As a possible implementation manner, the target version identifier is obtained by increasing or decreasing the first version identifier based on a preset step size.

As a possible implementation manner, the storage unit 602 is configured to:

and storing the target identification pair into metadata corresponding to the data object and storing the target identification pair into user data corresponding to the data object according to the object identification, wherein the metadata is used for describing attribute definition of the user data.

As a possible implementation manner, the apparatus further includes a creating unit configured to:

acquiring a creation request of the first node for the data object;

returning an object identifier generated for the data object to the first node according to the creation request;

acquiring an initial identification pair corresponding to the data object, wherein the initial identification pair comprises the object identification and an initial version identification;

storing the initial identification pair in association with the data object.

As a possible implementation manner, the apparatus further includes a deleting unit, configured to:

acquiring a deletion request of the first node for the data object, wherein the deletion request comprises an identifier pair to be deleted, the identifier pair to be deleted comprises the object identifier and a second version identifier, and the second version identifier is obtained by updating according to the target version identifier;

storing the identifier to be deleted in association with the data object;

and deleting the data object, and deleting the identification pair to be deleted after the deletion is finished.

As a possible implementation manner, the apparatus further includes a deleting unit, further configured to:

acquiring a third read request of the second node for the data object, wherein the third read request comprises a fourth identifier pair, and the fourth identifier pair comprises the object identifier and a third version identifier to be verified;

denying the third read request in response to determining that the second version identification is different from the third to-be-verified version identification and during deletion of the data object.

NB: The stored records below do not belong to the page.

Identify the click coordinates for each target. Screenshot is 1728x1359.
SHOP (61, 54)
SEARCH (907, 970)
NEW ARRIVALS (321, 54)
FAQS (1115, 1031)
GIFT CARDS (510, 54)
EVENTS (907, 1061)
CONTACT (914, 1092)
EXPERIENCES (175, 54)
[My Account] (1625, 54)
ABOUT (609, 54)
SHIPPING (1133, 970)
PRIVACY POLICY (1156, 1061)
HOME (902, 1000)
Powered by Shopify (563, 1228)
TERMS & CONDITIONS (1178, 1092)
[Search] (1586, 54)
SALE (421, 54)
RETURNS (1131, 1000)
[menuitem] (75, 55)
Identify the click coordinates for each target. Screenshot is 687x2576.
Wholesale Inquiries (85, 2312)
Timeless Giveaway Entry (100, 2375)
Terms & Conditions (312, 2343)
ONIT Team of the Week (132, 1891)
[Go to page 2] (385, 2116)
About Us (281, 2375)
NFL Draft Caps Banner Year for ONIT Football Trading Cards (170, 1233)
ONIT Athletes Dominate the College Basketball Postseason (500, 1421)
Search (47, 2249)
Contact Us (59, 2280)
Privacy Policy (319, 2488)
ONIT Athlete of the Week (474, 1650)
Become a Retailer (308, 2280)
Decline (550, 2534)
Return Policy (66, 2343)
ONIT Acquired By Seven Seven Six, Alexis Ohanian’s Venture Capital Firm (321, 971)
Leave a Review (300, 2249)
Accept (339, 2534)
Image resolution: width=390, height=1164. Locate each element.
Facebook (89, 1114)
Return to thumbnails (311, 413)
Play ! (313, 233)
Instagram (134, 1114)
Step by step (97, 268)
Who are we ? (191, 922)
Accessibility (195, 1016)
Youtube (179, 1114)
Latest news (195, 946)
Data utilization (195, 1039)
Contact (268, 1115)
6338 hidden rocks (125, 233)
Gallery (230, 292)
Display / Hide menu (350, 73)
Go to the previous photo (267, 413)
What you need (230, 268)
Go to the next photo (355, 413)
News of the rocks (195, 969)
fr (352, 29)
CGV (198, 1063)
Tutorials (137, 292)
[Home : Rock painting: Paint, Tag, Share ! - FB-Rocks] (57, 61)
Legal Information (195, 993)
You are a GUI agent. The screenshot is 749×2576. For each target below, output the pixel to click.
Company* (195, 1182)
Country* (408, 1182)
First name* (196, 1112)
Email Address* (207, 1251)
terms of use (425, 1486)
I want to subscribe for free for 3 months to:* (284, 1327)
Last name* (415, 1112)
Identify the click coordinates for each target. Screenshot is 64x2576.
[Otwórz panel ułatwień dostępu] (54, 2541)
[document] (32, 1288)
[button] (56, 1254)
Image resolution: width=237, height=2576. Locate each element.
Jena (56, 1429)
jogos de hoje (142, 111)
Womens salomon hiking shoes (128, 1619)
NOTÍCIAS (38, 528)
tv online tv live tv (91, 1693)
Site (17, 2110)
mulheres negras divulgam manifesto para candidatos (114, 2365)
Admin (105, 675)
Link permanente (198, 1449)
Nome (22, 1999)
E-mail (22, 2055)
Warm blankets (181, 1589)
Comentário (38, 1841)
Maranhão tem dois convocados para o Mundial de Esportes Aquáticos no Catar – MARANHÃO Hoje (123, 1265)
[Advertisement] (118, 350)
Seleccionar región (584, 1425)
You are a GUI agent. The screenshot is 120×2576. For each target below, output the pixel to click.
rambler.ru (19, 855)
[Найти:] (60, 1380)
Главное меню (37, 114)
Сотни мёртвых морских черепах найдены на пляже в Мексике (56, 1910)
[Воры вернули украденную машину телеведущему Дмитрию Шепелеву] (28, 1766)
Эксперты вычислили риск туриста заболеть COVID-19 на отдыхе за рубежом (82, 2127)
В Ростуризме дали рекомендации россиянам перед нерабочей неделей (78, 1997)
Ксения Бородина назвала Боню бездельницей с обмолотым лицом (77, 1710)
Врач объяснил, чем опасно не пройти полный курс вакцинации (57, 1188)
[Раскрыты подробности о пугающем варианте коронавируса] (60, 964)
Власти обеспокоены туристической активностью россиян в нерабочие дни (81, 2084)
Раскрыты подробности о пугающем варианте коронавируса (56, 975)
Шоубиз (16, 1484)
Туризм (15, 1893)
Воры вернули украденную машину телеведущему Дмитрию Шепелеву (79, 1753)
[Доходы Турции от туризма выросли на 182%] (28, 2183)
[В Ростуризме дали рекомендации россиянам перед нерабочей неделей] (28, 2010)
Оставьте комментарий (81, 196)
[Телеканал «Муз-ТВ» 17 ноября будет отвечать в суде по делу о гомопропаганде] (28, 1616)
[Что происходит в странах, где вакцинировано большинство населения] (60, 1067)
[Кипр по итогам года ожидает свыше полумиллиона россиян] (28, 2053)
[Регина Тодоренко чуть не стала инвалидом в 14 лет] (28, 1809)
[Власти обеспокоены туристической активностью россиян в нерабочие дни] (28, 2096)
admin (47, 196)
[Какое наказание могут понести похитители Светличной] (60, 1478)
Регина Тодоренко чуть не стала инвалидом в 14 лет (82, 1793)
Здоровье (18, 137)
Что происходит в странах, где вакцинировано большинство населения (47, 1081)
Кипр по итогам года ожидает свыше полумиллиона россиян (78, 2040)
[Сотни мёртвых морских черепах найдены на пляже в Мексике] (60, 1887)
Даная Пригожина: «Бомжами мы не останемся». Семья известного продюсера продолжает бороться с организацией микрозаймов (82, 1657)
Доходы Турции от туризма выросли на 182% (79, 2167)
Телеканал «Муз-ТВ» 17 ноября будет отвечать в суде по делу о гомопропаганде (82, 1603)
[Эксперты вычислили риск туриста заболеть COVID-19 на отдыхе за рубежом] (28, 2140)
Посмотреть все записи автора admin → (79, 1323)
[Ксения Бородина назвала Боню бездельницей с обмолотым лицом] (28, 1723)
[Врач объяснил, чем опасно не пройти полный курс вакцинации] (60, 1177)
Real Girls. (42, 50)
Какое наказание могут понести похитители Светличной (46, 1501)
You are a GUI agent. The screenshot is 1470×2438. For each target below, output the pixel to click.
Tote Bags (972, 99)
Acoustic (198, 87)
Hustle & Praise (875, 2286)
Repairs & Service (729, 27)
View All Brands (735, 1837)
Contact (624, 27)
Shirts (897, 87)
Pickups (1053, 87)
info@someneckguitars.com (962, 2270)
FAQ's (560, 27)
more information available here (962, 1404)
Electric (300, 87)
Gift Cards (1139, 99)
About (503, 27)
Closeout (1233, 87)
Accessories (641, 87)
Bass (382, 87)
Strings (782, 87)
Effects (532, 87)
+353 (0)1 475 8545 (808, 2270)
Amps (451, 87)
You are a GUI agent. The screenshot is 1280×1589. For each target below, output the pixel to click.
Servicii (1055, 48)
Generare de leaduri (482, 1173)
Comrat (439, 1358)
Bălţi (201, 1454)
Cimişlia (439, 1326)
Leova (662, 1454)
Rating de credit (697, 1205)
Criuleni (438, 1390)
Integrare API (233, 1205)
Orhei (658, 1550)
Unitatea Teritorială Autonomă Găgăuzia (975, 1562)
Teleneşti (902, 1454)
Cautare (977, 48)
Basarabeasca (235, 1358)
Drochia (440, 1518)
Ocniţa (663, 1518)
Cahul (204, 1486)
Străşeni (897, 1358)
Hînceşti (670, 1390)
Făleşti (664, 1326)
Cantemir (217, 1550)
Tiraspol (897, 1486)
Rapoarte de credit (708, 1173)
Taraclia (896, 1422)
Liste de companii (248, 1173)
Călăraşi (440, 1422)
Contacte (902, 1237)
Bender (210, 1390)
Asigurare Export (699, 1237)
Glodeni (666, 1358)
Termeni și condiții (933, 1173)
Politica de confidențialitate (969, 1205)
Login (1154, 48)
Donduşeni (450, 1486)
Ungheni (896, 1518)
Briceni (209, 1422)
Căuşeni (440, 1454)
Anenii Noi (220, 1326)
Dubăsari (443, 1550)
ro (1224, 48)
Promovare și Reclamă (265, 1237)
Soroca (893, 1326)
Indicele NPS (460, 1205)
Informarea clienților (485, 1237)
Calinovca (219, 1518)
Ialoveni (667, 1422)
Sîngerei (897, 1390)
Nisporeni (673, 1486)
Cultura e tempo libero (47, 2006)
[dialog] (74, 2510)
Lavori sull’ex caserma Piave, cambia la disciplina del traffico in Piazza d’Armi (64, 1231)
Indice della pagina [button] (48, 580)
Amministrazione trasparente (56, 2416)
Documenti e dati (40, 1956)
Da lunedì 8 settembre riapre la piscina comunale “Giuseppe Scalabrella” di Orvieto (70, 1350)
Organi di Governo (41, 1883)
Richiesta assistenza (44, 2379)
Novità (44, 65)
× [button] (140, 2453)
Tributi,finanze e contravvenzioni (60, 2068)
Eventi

In the data processing apparatus provided in the embodiment of the application, the distributed database system includes a plurality of computing nodes including a first node and a second node, and if the first node needs to change first data included in a data object into second data, the first node sends a target identifier pair including an object identifier and a target version identifier of the data object, and can search for the data object to be changed in the distributed database system through the object identifier, and specify a data version of the data object changed by the first node through the target version identifier. Since the computing node needs to carry the identifier pair including the version identifier when reading and writing the data object, before acquiring the data object including the second data from the first node, the system stores the target identifier pair in association with the data object in advance, so that the version identifier of the data object in the system is updated from the data version for identifying the first data to the target version identifier for identifying the second data. Therefore, if a first read request of another node, for example, a second node, to the data object is obtained during the period when the first node changes the data object, because the first to-be-verified version identifier included in the first identifier pair provided by the second node is not the same as the target version identifier, and the data object including the second data is not obtained from the first node at this time, the system will determine that the data object has not been changed at this time, and the first data in the data object in the system is not the final version at present and cannot be provided to the second node, so that the system will reject the first read request, that is, the data object of the non-final version will not be provided to the second node, thereby avoiding the data synchronization abnormality problem for the data object. Therefore, the second node can not utilize the data object of the non-final version to change data, and the correctness and consistency of the data object in the distributed database system are ensured.

The aforementioned data processing device may be a computer device, which may be a server, and may also be a terminal device, and the computer device provided in the embodiments of the present application will be described below from the perspective of hardware implementation. Fig. 7 is a schematic structural diagram of a server, and fig. 8 is a schematic structural diagram of a terminal device.

Referring to fig. 7, fig. 7 is a schematic diagram of a server 1400 according to an embodiment of the present application, where the server 1400 may have a relatively large difference due to different configurations or performances, and may include one or more Central Processing Units (CPUs) 1422 (e.g., one or more processors) and a memory 1432, one or more storage media 1430 (e.g., one or more mass storage devices) for storing applications 1442 or data 1444. Memory 1432 and storage media 1430, among other things, may be transient or persistent storage. The program stored on storage medium 1430 may include one or more modules (not shown), each of which may include a sequence of instructions operating on a server. Still further, a central processor 1422 may be disposed in communication with storage medium 1430 for executing a series of instruction operations on storage medium 1430 on server 1400.

The server 1400 may also include one or more power supplies 1426, one or more wired or wireless network interfaces 1450, one or more input-output interfaces 1458, and/or one or more operating systems 1441, such as Windows Server, Mac OS XTM, UnixTM, LinuxTM, FreeBSDTM, etc.

The steps performed by the server in the above embodiments may be based on the server structure shown in fig. 7.

The CPU 1422 is configured to perform the following steps:

acquiring a first reading request of a second node for the data object, wherein the second node is a computing node in the distributed database system different from the first node, the first reading request comprises a first identification pair, and the first identification pair comprises the object identification and a first version to be verified identification of the data object;

Optionally, the CPU 1422 may further execute method steps of any specific implementation manner of the data processing method in the embodiment of the present application.

Referring to fig. 8, fig. 8 is a schematic structural diagram of a terminal device according to an embodiment of the present application. Fig. 8 is a block diagram illustrating a partial structure of a smartphone related to a terminal device provided in an embodiment of the present application, where the smartphone includes: a Radio Frequency (RF) circuit 1510, a memory 1520, an input unit 1530, a display unit 1540, a sensor 1550, an audio circuit 1560, a wireless fidelity (WiFi) module 1570, a processor 1580, and a power supply 1590. Those skilled in the art will appreciate that the smartphone configuration shown in fig. 8 is not intended to be limiting, and may include more or fewer components than shown, or some components in combination, or a different arrangement of components.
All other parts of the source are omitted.